(Collected data)
--------------------------------------------------
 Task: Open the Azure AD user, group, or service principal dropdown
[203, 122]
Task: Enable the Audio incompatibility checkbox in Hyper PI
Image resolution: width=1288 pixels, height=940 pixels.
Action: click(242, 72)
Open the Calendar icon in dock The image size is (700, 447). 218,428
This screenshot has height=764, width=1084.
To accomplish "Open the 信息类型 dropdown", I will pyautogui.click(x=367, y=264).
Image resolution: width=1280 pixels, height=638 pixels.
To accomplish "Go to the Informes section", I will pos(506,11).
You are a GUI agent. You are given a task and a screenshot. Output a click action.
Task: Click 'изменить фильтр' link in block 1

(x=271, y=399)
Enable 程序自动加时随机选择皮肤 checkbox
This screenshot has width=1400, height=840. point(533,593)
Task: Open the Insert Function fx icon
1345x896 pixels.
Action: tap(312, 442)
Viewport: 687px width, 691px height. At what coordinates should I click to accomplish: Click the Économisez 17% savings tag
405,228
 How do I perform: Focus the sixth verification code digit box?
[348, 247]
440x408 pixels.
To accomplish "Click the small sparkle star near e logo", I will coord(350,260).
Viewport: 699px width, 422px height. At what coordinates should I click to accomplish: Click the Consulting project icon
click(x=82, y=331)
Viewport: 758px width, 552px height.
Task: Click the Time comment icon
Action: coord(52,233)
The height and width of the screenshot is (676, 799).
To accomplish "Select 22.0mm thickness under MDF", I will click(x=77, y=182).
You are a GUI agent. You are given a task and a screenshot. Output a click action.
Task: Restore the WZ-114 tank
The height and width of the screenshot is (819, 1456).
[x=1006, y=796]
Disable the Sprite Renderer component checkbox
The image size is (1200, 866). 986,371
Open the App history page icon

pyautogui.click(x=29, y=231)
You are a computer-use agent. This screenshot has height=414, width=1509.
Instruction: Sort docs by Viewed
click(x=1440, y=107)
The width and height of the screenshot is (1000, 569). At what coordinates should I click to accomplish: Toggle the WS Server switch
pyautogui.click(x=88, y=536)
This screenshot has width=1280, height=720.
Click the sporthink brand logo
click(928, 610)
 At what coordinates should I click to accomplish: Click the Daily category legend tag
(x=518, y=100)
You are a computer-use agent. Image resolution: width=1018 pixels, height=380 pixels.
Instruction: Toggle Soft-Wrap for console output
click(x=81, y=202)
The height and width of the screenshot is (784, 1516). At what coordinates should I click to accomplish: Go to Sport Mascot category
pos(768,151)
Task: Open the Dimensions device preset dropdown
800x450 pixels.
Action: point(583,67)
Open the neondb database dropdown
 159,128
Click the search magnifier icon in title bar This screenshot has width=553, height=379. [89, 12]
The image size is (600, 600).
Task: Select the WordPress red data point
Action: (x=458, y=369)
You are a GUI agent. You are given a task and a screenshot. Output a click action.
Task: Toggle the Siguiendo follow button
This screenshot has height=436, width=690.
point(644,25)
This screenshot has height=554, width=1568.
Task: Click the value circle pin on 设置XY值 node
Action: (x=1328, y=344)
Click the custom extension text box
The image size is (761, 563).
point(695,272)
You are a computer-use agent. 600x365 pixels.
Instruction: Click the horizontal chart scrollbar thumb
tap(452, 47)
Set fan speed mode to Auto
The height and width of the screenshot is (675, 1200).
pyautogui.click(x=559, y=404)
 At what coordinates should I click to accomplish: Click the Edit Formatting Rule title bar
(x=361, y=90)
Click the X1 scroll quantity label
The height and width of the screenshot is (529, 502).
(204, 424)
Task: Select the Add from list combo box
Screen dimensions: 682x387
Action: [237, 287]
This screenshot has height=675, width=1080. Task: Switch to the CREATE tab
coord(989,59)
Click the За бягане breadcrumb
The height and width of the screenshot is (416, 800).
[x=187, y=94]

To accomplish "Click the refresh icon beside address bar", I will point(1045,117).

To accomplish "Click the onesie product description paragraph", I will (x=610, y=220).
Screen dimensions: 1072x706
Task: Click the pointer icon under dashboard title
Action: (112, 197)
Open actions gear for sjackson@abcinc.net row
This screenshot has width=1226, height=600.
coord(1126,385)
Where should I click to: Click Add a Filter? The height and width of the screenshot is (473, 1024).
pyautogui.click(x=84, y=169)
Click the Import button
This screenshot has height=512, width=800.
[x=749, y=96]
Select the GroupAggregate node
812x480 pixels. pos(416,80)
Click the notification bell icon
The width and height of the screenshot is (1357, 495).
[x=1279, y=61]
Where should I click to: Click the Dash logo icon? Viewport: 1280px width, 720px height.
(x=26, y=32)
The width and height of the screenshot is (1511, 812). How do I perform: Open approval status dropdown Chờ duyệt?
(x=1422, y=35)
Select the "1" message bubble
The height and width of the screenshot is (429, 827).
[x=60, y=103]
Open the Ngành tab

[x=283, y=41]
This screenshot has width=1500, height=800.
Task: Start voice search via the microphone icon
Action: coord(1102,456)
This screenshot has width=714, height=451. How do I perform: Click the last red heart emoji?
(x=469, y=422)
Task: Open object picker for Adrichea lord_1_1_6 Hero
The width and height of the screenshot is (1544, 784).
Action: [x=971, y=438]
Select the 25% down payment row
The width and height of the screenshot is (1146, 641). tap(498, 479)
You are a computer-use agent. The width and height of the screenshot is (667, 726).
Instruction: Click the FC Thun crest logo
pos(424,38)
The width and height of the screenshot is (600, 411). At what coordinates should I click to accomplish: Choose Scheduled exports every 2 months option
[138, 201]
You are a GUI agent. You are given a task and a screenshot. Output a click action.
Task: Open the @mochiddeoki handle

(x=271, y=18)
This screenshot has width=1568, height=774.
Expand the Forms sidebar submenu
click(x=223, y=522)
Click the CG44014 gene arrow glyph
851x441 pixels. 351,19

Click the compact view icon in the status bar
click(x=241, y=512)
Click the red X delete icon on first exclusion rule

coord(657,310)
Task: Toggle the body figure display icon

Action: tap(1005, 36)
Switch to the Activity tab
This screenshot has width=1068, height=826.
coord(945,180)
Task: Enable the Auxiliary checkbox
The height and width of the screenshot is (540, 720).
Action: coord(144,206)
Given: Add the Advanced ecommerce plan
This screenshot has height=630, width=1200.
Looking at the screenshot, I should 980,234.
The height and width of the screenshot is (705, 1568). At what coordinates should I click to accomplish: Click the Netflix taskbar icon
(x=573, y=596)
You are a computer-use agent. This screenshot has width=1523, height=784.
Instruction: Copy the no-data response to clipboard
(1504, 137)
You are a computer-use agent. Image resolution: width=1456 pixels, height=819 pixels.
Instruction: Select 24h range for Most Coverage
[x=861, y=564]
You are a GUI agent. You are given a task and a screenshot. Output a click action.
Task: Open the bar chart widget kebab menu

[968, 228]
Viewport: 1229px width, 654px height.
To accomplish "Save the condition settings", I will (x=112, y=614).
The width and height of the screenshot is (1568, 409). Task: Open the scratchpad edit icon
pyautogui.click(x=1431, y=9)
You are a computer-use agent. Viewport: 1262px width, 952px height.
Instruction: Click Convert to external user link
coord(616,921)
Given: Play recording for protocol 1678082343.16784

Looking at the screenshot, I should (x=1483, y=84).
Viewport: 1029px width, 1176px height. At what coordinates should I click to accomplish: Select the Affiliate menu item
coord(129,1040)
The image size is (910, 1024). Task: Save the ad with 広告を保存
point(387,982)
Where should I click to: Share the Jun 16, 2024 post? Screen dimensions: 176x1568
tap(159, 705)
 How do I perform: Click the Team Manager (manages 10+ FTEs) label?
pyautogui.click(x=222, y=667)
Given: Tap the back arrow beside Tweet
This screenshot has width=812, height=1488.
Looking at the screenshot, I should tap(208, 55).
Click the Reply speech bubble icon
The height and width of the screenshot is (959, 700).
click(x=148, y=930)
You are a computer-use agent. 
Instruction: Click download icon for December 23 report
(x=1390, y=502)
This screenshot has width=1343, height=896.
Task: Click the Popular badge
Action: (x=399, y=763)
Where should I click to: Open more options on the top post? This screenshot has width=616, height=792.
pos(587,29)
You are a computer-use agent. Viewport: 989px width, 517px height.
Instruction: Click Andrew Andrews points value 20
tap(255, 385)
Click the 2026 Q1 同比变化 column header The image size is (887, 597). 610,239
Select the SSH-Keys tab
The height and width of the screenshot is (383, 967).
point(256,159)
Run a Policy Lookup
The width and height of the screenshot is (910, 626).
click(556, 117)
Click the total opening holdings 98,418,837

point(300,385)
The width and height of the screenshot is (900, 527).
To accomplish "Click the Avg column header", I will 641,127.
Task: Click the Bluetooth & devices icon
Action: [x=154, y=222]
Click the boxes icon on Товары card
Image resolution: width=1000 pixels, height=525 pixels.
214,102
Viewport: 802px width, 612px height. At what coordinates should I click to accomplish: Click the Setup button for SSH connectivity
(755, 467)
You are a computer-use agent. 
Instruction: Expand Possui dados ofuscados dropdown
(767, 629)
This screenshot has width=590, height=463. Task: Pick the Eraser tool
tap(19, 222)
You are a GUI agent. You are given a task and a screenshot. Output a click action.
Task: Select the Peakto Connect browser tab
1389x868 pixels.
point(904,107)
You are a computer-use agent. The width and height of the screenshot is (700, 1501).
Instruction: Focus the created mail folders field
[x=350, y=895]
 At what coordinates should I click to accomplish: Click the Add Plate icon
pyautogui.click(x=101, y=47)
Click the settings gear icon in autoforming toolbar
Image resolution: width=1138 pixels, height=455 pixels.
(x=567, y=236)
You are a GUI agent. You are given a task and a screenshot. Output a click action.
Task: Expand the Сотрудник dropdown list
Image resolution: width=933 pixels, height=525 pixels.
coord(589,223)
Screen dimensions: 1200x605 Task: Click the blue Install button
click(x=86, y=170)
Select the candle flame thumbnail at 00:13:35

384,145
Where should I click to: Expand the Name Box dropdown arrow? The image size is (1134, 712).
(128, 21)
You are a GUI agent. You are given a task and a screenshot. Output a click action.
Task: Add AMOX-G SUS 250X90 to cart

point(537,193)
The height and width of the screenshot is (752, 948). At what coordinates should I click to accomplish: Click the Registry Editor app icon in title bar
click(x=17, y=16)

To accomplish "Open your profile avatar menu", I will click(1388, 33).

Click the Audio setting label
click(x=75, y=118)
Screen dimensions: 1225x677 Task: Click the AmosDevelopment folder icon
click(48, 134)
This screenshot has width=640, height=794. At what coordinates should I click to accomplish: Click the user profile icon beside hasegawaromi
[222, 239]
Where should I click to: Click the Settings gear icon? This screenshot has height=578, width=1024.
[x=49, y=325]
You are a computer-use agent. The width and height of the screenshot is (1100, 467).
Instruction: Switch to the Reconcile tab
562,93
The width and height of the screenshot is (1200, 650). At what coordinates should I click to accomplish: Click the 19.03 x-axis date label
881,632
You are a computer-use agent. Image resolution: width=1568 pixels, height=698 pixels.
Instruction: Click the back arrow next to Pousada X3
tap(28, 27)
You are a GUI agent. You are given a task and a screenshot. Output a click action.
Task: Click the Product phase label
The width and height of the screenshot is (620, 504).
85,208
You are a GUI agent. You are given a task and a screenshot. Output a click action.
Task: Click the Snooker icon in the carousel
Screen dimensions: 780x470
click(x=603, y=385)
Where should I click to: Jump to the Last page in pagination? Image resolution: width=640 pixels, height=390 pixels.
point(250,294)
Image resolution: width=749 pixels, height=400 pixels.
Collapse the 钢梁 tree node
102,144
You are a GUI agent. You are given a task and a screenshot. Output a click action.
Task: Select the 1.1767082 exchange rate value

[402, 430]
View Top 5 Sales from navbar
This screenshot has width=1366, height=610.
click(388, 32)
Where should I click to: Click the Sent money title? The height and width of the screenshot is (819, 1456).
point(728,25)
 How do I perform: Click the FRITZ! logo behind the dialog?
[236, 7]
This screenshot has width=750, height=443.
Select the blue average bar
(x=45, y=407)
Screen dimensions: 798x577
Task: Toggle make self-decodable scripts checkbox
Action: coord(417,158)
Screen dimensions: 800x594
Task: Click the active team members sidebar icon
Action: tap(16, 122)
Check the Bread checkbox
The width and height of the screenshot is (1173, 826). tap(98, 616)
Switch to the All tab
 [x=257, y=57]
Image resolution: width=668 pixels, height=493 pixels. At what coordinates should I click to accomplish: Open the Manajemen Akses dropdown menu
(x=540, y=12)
--------------------------------------------------
● GOAL OF THE EXERCISE
Verbatim output is expected for the lines from the start of the data to the line in which "Open the Calendar" appears, both included.

● SOLUTION
 Task: Open the Azure AD user, group, or service principal dropdown
[203, 122]
Task: Enable the Audio incompatibility checkbox in Hyper PI
Image resolution: width=1288 pixels, height=940 pixels.
Action: click(242, 72)
Open the Calendar icon in dock The image size is (700, 447). 218,428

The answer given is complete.